The pace at which AI adoption has spread is unprecedented. According to Resourcera, by January 1st 2026 the number of active AI users had reached roughly 1.1bn people – around 13.3% of the world’s population. In itself, the expansion of the user base is hardly a problem. Yet its rapid growth has also become a source of optimism in financial markets.
That optimism is reinforced by the information environment. According to the AI Index 2025 Annual Report published by Stanford University, the number of academic and professional publications on artificial intelligence more than doubled between 2013 and 2023 – from about 102,000 to more than 242,000. In 2024 alone the volume of publications increased by a further 19.7% (YoY).

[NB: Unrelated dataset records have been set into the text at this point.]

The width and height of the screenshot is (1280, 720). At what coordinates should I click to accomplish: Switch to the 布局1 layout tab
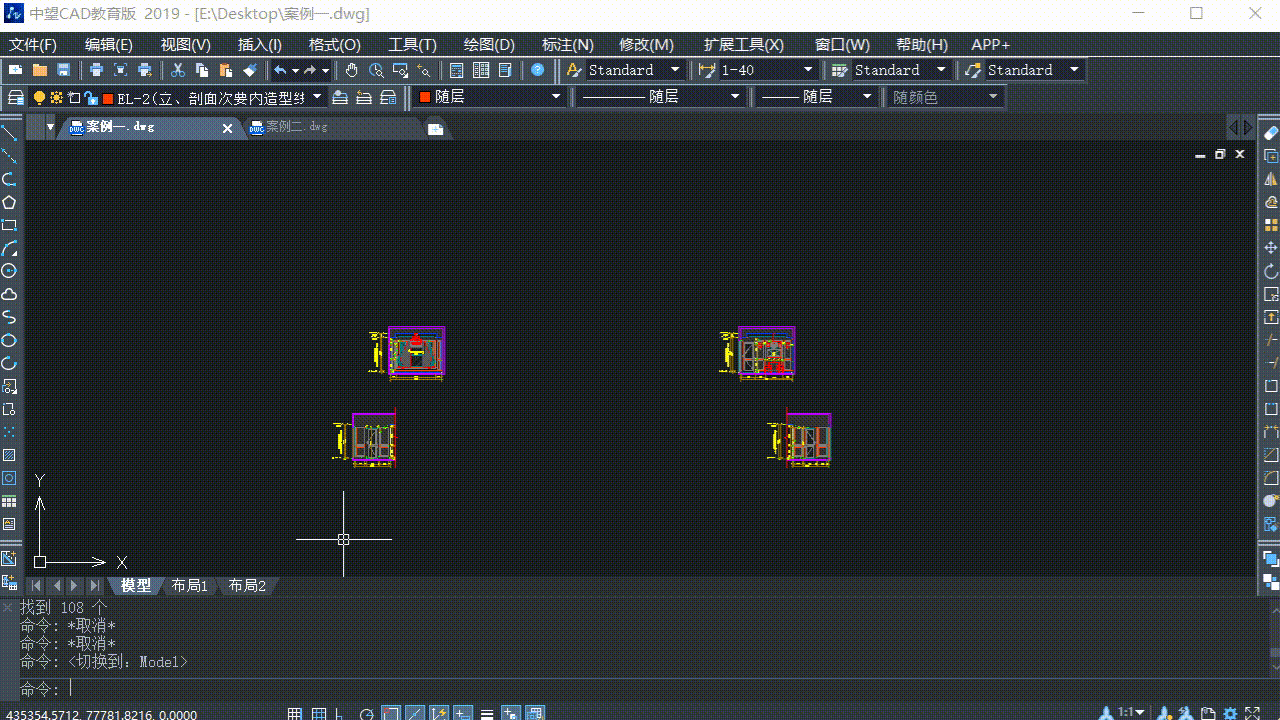pyautogui.click(x=189, y=586)
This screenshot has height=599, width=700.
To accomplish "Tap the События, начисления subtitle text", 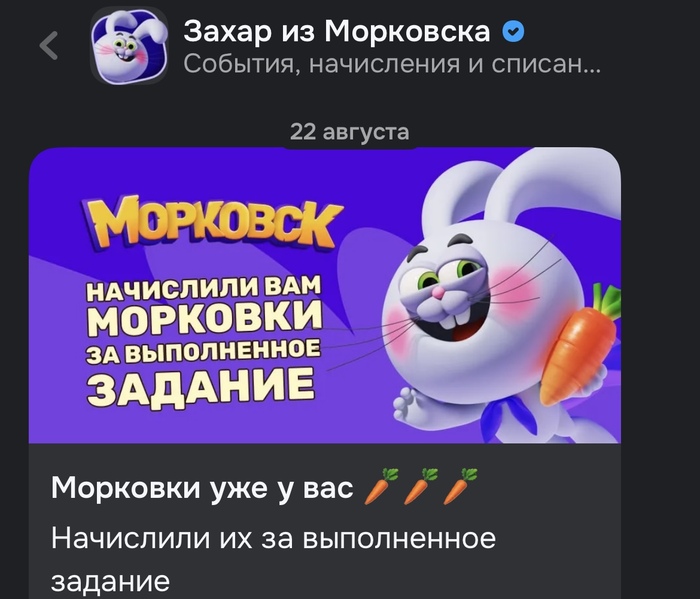I will click(x=392, y=64).
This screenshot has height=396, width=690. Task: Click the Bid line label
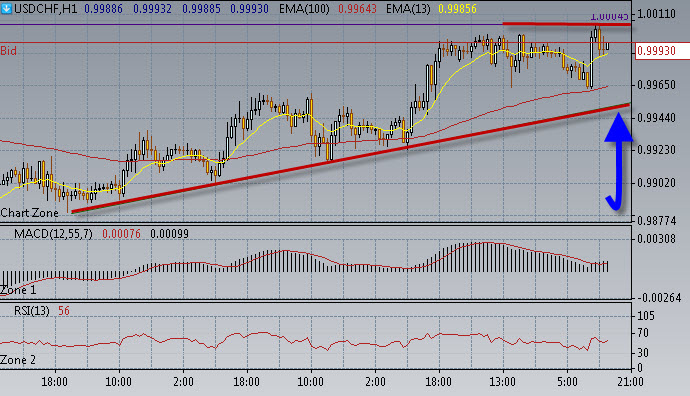click(x=8, y=51)
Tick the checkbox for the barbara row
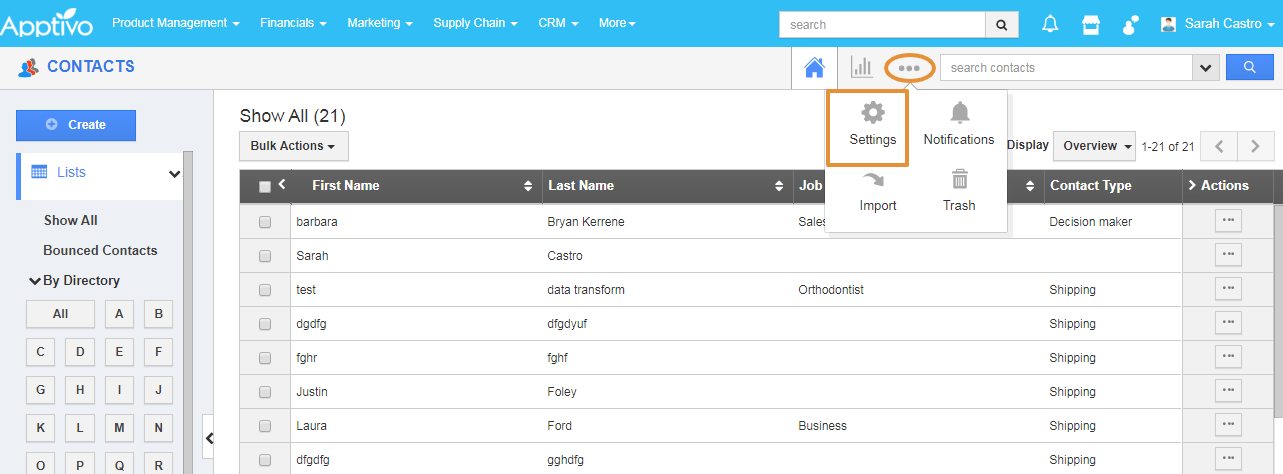Screen dimensions: 1283x474 point(265,222)
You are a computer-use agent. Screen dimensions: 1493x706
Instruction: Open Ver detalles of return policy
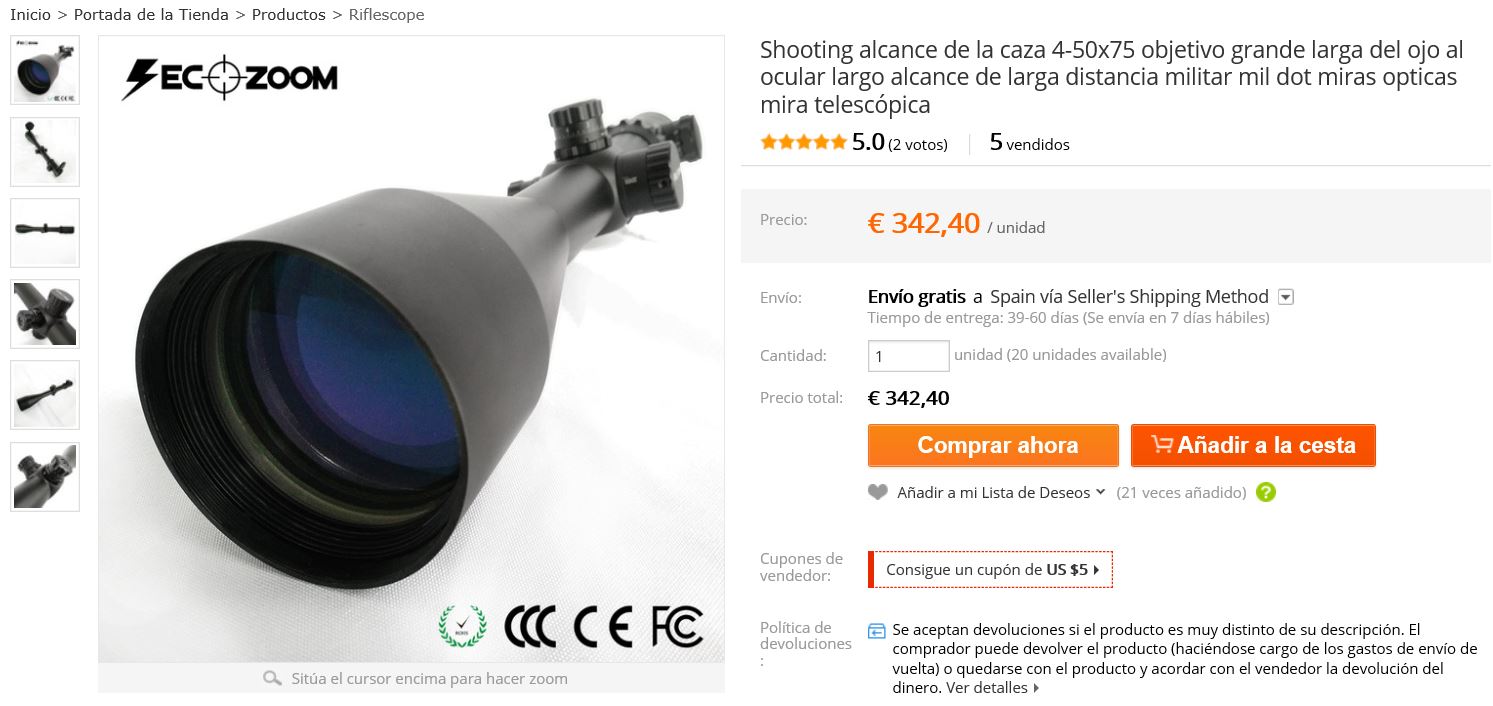point(992,688)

Why does the growth of publications matter? The answer was articulated long ago by Robert J. Shiller in “Irrational Exuberance”. As he observed, “Enhanced reporting of investing options leads to increased demand for stocks, just as advertisements for a consumer product make people more familiar with the product, remind them of the option to buy, and ultimately motivate them to buy”[1].
And indeed, current trends appear to support this thesis. As the volume of publications on artificial intelligence has expanded, so too has investor interest in AI-related ventures. According to the same Stanford report, global corporate investment in AI reached $252.3bn in 2024, an increase of 25.5% compared with 2023. The most pronounced growth occurred in private investment, which rose by 44.5% (YoY). Meanwhile, the value of mergers and acquisitions involving AI companies increased by 12.1% (YoY). Over the past decade, overall investment associated with artificial intelligence has grown nearly thirteenfold.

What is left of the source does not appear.